Some agric experts, ex -staff, and community leaders have suggested how it can work again.First is “replant, don’t repair “: Nursing 4,000 hectares with new tenera seedlings is a five-year project. It costs money Adapalm doesn’t have. Imo State has two options: recapitalise with a ₦15-20 billion bond tied to the estate, or bring in a credible technical partner on a rehabilitate-operate-transfer model. The partner handles agronomy, mill upgrade, and marketing. Government keeps the land and a minority stake. Restructuring only the board won’t grow new palms.
Secondly, de-politicise operations : The most successful state-owned estates today, like Okomu and Presco, are 100% privately run. Government’s role is regulation and land equity, not day-to-day. Adapalm needs a 10-year performance contract with an operator, insulated from election cycles. KPIs should be public: tons/year, outgrower tons bought, jobs created.

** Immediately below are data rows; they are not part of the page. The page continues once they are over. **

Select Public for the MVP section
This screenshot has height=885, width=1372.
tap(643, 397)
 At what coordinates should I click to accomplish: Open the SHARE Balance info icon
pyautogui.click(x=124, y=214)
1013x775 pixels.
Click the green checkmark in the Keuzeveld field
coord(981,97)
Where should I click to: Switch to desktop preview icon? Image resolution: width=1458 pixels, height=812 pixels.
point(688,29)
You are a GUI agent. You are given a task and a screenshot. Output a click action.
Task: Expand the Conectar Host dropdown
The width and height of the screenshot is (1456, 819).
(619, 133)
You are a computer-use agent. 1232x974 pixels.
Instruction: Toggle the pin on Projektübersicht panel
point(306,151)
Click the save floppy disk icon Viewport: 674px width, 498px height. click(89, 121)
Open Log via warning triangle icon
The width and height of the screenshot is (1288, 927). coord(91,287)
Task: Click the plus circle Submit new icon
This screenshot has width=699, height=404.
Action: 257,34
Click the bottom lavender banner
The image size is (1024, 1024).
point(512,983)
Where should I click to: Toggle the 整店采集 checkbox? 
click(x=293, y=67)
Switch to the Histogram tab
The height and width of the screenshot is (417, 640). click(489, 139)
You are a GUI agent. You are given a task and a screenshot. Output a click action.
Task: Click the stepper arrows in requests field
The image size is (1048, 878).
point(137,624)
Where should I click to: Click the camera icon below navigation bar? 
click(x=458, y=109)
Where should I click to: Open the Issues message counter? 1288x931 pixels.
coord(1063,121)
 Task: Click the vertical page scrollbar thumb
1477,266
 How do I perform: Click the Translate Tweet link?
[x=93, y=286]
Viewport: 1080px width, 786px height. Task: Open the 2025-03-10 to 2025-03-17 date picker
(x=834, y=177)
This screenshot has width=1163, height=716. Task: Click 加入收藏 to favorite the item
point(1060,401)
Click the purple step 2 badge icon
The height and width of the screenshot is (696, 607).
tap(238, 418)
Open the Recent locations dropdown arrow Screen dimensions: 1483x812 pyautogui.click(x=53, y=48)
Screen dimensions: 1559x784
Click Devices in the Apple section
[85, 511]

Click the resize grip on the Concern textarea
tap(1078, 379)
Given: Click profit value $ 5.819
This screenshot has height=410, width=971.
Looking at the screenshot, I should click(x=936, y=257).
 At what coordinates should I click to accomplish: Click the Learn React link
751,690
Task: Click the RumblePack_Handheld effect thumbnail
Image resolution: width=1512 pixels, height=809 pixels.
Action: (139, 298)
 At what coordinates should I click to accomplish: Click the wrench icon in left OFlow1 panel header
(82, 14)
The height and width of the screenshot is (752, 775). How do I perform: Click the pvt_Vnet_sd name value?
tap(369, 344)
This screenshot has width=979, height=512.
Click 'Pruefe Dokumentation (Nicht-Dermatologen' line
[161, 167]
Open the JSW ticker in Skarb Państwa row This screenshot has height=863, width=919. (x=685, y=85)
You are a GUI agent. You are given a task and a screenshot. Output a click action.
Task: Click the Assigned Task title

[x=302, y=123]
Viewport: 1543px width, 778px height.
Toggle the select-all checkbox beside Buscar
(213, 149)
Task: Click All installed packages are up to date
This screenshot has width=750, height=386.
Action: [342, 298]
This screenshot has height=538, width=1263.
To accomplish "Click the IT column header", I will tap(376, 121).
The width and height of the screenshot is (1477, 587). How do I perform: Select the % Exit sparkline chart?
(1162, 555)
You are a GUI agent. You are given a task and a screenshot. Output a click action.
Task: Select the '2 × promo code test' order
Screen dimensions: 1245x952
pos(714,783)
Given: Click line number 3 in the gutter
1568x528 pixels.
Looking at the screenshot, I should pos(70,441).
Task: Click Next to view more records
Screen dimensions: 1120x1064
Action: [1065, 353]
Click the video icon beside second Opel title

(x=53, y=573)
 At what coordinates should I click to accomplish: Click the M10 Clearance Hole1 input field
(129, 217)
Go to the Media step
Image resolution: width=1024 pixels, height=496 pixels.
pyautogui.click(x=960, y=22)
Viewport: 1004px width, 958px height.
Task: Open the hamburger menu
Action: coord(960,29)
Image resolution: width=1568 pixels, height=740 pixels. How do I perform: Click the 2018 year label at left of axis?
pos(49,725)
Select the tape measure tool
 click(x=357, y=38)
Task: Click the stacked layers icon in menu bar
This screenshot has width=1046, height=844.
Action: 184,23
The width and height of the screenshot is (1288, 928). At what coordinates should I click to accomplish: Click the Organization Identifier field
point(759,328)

And lastly, fix the community equation :The host communities aren’t just neighbours. They’re the unpaid security. A revival plan needs an outgrower scheme that intercrops new plantings with food crops for three years, plus 5% of CPO revenue ring-fenced for community projects. When the villages see fresh fruit = new classroom blocks, the “scramble” problem eases.
In January 2026, the Imo State Executive Council approved a “diagnostic audit” of Adapalm ahead of a proposed PPP. The new Commissioner for Agriculture has also floated converting 1,000 hectares to a pilot replanting scheme with NSIA funding. It’s early, but it’s moving.
“We’re tired of using Adapalm as a campaign line,” says Chief Felix Obi, 67, a retired mill supervisor in Ohaji. “We want to see smoke from that boiler again. Real smoke, not politics.”
Reviving Adapalm isn’t nostalgia. It’s economics. The global palm oil market will hit $98 billion by 2030. Nigeria consumes 3% of that but produces 1.5%. The trees are already in the ground in Ohaji. The mill foundation is poured. The demand is domestic and waiting.
What’s missing is the will to treat Adapalm like a business again, not a bailout.
The gold mine hasn’t disappeared. It’s just been buried under 20 years of weeds. The question for Imo is simple: will it dig, or keep writing subvention checks?
But the chairman of Ohaji/Egbema Local Government council, Marcel Amadioha believes that there is a remarkable improvement in the palm industry which he noted the governor, Hope Uzodimma, has greatly improved.